Stellaris doesn’t follow the “spray and pray” approach that some venture capital firms adopt. Instead, the firm invests deeply in startups they believe in, committing to support and nurture them throughout their growth journey. The focus is on quality, not quantity, and Stellaris typically avoids investing in companies where they don’t have full confidence. According to Goyal, the true differentiator among venture capital funds is not their strategy, as most funds aim to spot promising entrepreneurs, invest early, create significant companies, and achieve substantial exits. What sets funds apart is their execution, which determines their success.

In an industry known for its cowboy-like behavior, discipline can be a rare commodity. Goyal explains that many venture capitalists often forget that the funds they manage are not their personal assets but belong to limited partners (LPs). These LPs expect responsible and risk-adjusted returns, emphasizing the importance of discipline in investing. For Stellaris, discipline is a critical component of building a sustainable and long-lasting fund. Ritesh Banglani, one of the founding partners of Stellaris, humorously likens their approach to investing as akin to ants – slow and steady, but capable of moving mountains when required. Stellaris does not engage in hasty decision-making. Instead, they approach investments methodically, conducting comprehensive due diligence and ensuring they are confident in their choices. This deliberate approach allows them to make fewer but higher-quality investments.

The high rate of failure is something venture capitalists must grapple with, primarily because many of the companies they invest in are in their concept or early product stages. These investments are made on the belief that the company has the potential to disrupt its respective industry over the next decade.
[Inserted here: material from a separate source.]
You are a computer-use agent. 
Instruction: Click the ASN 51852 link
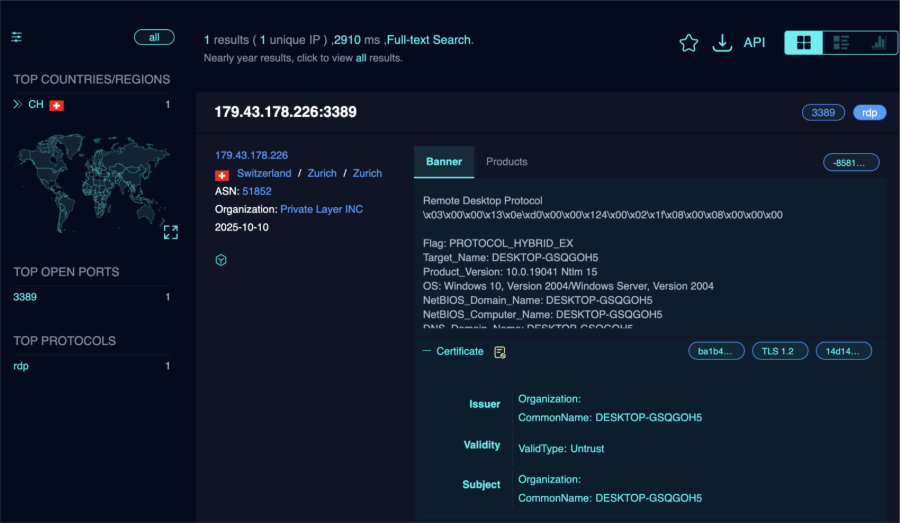(255, 191)
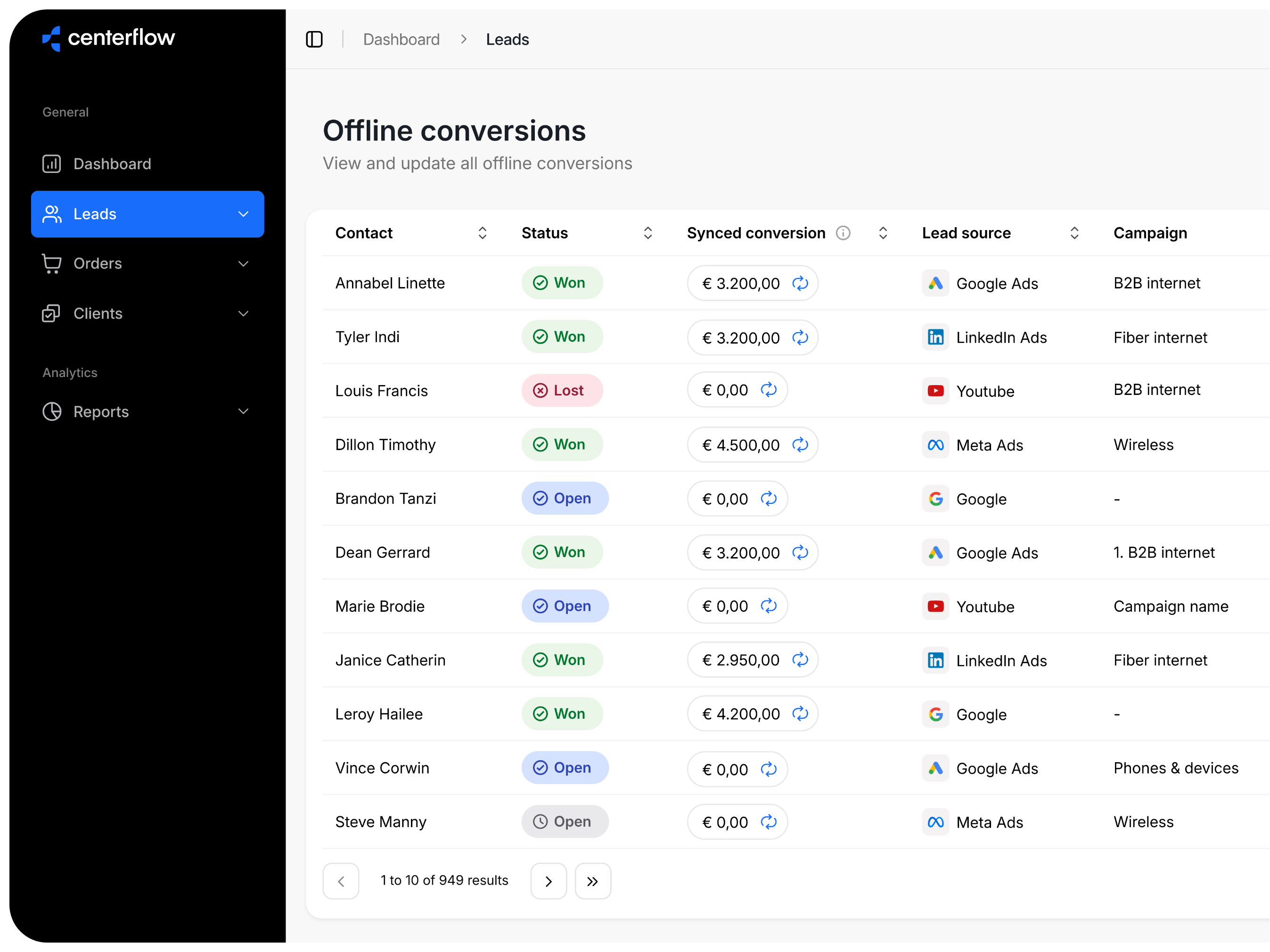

As a result, such investments come with high inherent risks and, therefore, a significant chance of failure. Over the years, Stellaris has seen its share of startups that did not thrive, including Loca (a mobility startup), Allround (an edtech startup), Manch (a vernacular content sharing platform), and Wydr (a B2B marketplace). Additionally, Mfine, a troubled startup that faced layoffs, was eventually acquired by Lifecell International.

Stellaris Venture Partners acknowledges that the ultimate goal of every venture is to generate profit and return value to its shareholders. The focus on profitability is paramount but can vary with economic cycles. During economic downturns, investors may prefer to see returns sooner, while in boom cycles, they might be willing to wait for profitability. Banglani emphasizes that the fundamental trade-off is not between profitability and growth, particularly in the early stages of a startup. Startups often invest in growth, and profitability may come later. The key metric to consider is how quickly a startup reaches product-market fit, rather than viewing it as sacrificing profitability for growth.

Alok Goyal notes that in a downturn, there’s an opportunity to invest in loss-making companies that are not excessively cash-consuming. While it’s acceptable for startups to be loss-making in their early stages, Goyal believes that they should not consume excessive amounts of capital. Stellaris remains committed to making contrarian bets with deep convictions, recognizing that a focus on profitability may need to be adapted according to market conditions.

In the world of venture capital, where making mistakes is part of the process, Alok Goyal, Ritesh Banglani, and Stellaris Venture Partners are carving their path by placing deep trust in their convictions, advocating for disciplined investing, and embracing the entrepreneurial spirit that makes venture capital a dynamic and exciting journey.